Give back the data below exactly, with every line kept the same.

[Collected data entries]
════════════════

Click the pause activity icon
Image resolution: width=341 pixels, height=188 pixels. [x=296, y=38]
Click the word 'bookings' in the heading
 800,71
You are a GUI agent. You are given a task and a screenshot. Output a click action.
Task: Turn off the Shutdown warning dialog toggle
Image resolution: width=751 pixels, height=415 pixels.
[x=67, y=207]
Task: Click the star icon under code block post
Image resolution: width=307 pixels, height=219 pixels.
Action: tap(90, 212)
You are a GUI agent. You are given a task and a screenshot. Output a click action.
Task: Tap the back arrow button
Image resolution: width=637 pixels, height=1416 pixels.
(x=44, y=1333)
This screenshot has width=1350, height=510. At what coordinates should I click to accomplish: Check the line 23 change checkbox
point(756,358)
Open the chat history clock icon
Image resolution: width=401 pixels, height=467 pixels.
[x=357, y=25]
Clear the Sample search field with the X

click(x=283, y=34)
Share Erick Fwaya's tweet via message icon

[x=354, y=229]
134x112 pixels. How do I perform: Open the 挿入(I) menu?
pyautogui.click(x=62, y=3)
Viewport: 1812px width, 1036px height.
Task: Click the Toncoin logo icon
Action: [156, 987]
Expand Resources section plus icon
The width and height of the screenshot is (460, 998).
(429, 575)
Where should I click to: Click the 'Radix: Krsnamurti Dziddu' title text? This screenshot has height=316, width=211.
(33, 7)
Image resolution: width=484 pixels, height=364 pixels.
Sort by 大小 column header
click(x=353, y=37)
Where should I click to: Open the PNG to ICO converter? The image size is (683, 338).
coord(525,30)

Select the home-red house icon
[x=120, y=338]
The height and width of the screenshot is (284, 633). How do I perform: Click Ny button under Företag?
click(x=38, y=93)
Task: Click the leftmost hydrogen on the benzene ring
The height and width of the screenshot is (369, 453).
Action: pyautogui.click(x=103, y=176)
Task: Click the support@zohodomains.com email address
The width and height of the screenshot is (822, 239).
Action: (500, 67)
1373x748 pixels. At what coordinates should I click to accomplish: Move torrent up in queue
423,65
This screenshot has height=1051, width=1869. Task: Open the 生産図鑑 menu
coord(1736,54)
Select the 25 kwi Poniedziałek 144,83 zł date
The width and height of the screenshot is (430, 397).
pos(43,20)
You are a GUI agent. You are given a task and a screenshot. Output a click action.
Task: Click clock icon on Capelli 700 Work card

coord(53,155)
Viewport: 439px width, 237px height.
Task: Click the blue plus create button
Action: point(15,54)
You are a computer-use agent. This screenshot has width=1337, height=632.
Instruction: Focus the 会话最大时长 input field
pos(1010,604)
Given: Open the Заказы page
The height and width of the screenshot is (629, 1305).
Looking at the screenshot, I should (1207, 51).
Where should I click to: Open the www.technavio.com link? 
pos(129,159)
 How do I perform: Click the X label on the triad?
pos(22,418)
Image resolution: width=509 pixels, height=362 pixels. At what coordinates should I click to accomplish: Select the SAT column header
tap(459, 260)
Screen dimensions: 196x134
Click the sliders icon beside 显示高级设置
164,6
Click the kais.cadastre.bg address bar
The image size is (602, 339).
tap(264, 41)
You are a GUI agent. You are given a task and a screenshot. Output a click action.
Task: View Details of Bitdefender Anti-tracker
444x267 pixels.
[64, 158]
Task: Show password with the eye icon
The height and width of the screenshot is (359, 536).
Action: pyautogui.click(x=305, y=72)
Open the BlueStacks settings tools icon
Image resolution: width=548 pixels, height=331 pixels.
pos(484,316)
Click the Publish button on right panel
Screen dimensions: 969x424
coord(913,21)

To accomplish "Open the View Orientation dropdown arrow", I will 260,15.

════════════════

- **Exercise result**:
Click the pause activity icon
Image resolution: width=341 pixels, height=188 pixels. [x=296, y=38]
Click the word 'bookings' in the heading
 800,71
You are a GUI agent. You are given a task and a screenshot. Output a click action.
Task: Turn off the Shutdown warning dialog toggle
Image resolution: width=751 pixels, height=415 pixels.
[x=67, y=207]
Task: Click the star icon under code block post
Image resolution: width=307 pixels, height=219 pixels.
Action: tap(90, 212)
You are a GUI agent. You are given a task and a screenshot. Output a click action.
Task: Tap the back arrow button
Image resolution: width=637 pixels, height=1416 pixels.
(x=44, y=1333)
This screenshot has width=1350, height=510. At what coordinates should I click to accomplish: Check the line 23 change checkbox
point(756,358)
Open the chat history clock icon
Image resolution: width=401 pixels, height=467 pixels.
[x=357, y=25]
Clear the Sample search field with the X

click(x=283, y=34)
Share Erick Fwaya's tweet via message icon

[x=354, y=229]
134x112 pixels. How do I perform: Open the 挿入(I) menu?
pyautogui.click(x=62, y=3)
Viewport: 1812px width, 1036px height.
Task: Click the Toncoin logo icon
Action: [156, 987]
Expand Resources section plus icon
The width and height of the screenshot is (460, 998).
(429, 575)
Where should I click to: Click the 'Radix: Krsnamurti Dziddu' title text? This screenshot has height=316, width=211.
(33, 7)
Image resolution: width=484 pixels, height=364 pixels.
Sort by 大小 column header
click(x=353, y=37)
Where should I click to: Open the PNG to ICO converter? The image size is (683, 338).
coord(525,30)

Select the home-red house icon
[x=120, y=338]
The height and width of the screenshot is (284, 633). How do I perform: Click Ny button under Företag?
click(x=38, y=93)
Task: Click the leftmost hydrogen on the benzene ring
The height and width of the screenshot is (369, 453).
Action: pyautogui.click(x=103, y=176)
Task: Click the support@zohodomains.com email address
The width and height of the screenshot is (822, 239).
Action: (500, 67)
1373x748 pixels. At what coordinates should I click to accomplish: Move torrent up in queue
423,65
This screenshot has height=1051, width=1869. Task: Open the 生産図鑑 menu
coord(1736,54)
Select the 25 kwi Poniedziałek 144,83 zł date
The width and height of the screenshot is (430, 397).
pos(43,20)
You are a GUI agent. You are given a task and a screenshot. Output a click action.
Task: Click clock icon on Capelli 700 Work card

coord(53,155)
Viewport: 439px width, 237px height.
Task: Click the blue plus create button
Action: point(15,54)
You are a computer-use agent. This screenshot has width=1337, height=632.
Instruction: Focus the 会话最大时长 input field
pos(1010,604)
Given: Open the Заказы page
The height and width of the screenshot is (629, 1305).
Looking at the screenshot, I should (1207, 51).
Where should I click to: Open the www.technavio.com link? 
pos(129,159)
 How do I perform: Click the X label on the triad?
pos(22,418)
Image resolution: width=509 pixels, height=362 pixels. At what coordinates should I click to accomplish: Select the SAT column header
tap(459, 260)
Screen dimensions: 196x134
Click the sliders icon beside 显示高级设置
164,6
Click the kais.cadastre.bg address bar
The image size is (602, 339).
tap(264, 41)
You are a GUI agent. You are given a task and a screenshot. Output a click action.
Task: View Details of Bitdefender Anti-tracker
444x267 pixels.
[64, 158]
Task: Show password with the eye icon
The height and width of the screenshot is (359, 536).
Action: pyautogui.click(x=305, y=72)
Open the BlueStacks settings tools icon
Image resolution: width=548 pixels, height=331 pixels.
pos(484,316)
Click the Publish button on right panel
Screen dimensions: 969x424
coord(913,21)

To accomplish "Open the View Orientation dropdown arrow", I will 260,15.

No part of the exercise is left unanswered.